## Exercise description
Although the records contain pictures, the copy should leave them out and match everything else exactly.

================================

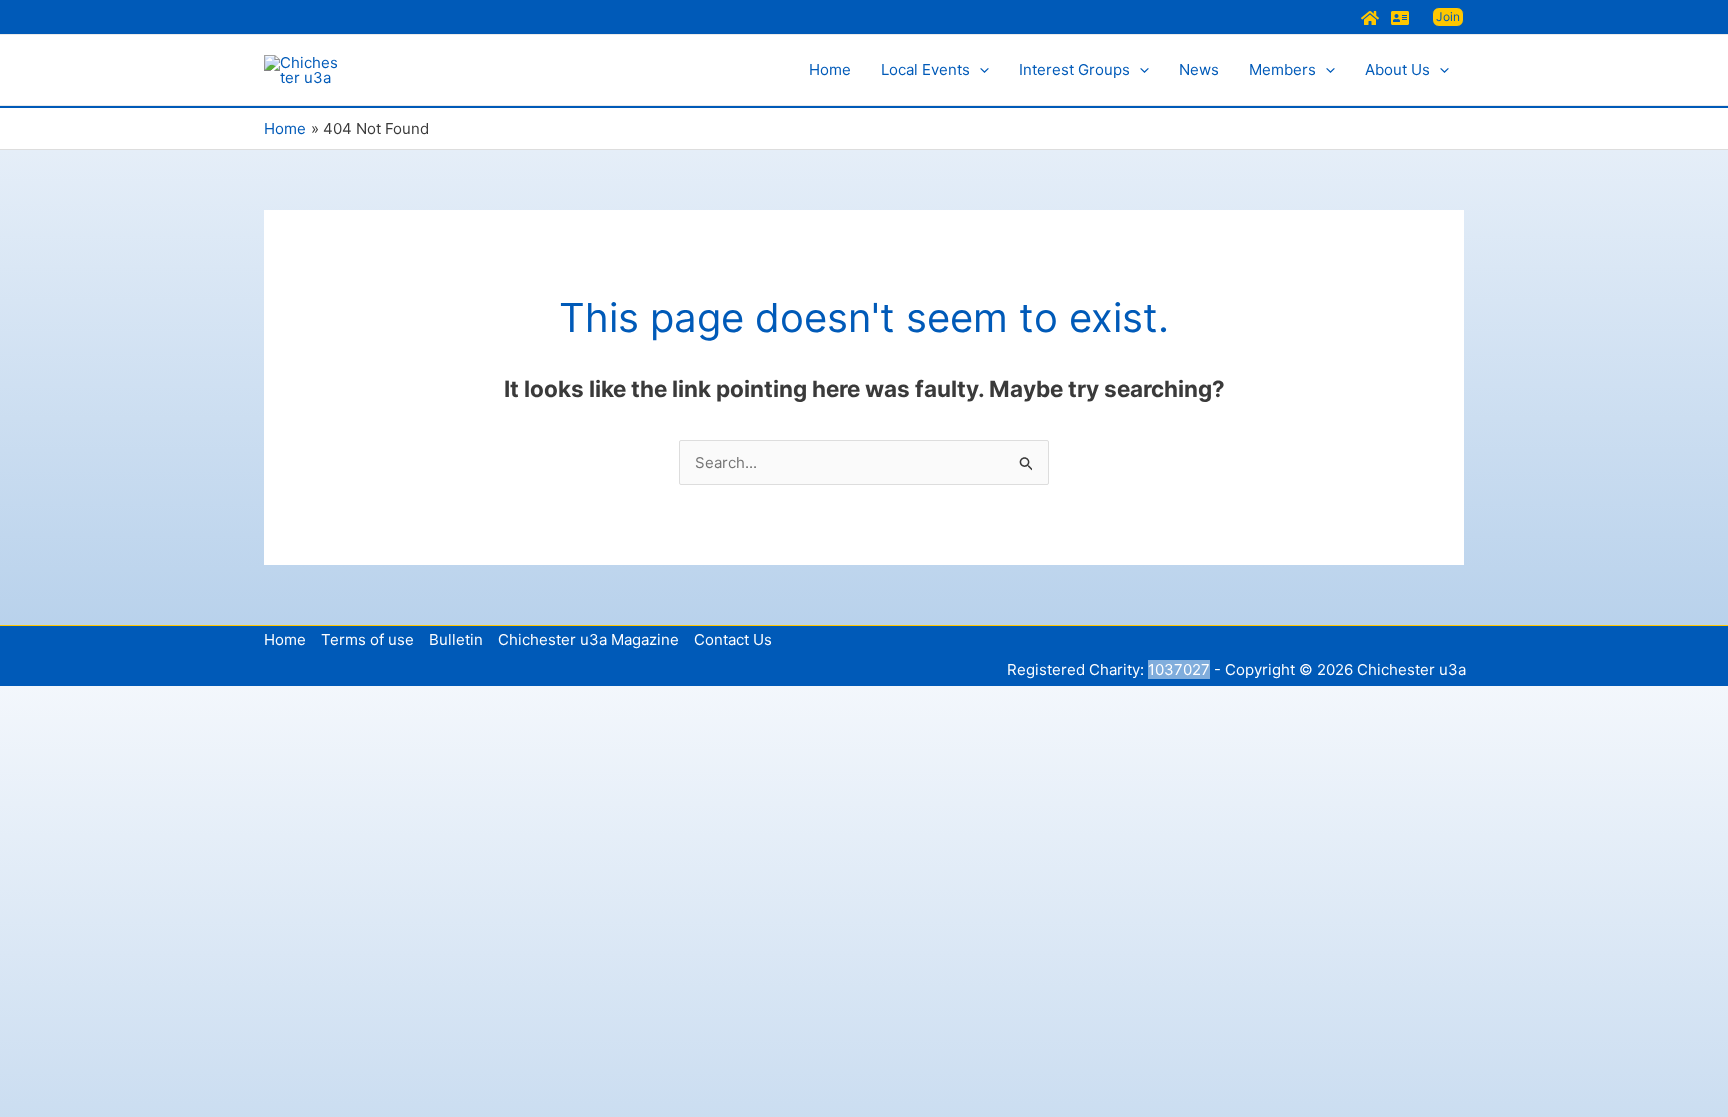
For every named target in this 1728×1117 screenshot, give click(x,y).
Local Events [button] (925, 69)
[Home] (1370, 18)
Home (830, 69)
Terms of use (367, 639)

================================

## Output
For every named target in this 1728×1117 screenshot, give click(x,y).
Local Events [button] (925, 69)
[Home] (1370, 18)
Home (830, 69)
Terms of use (367, 639)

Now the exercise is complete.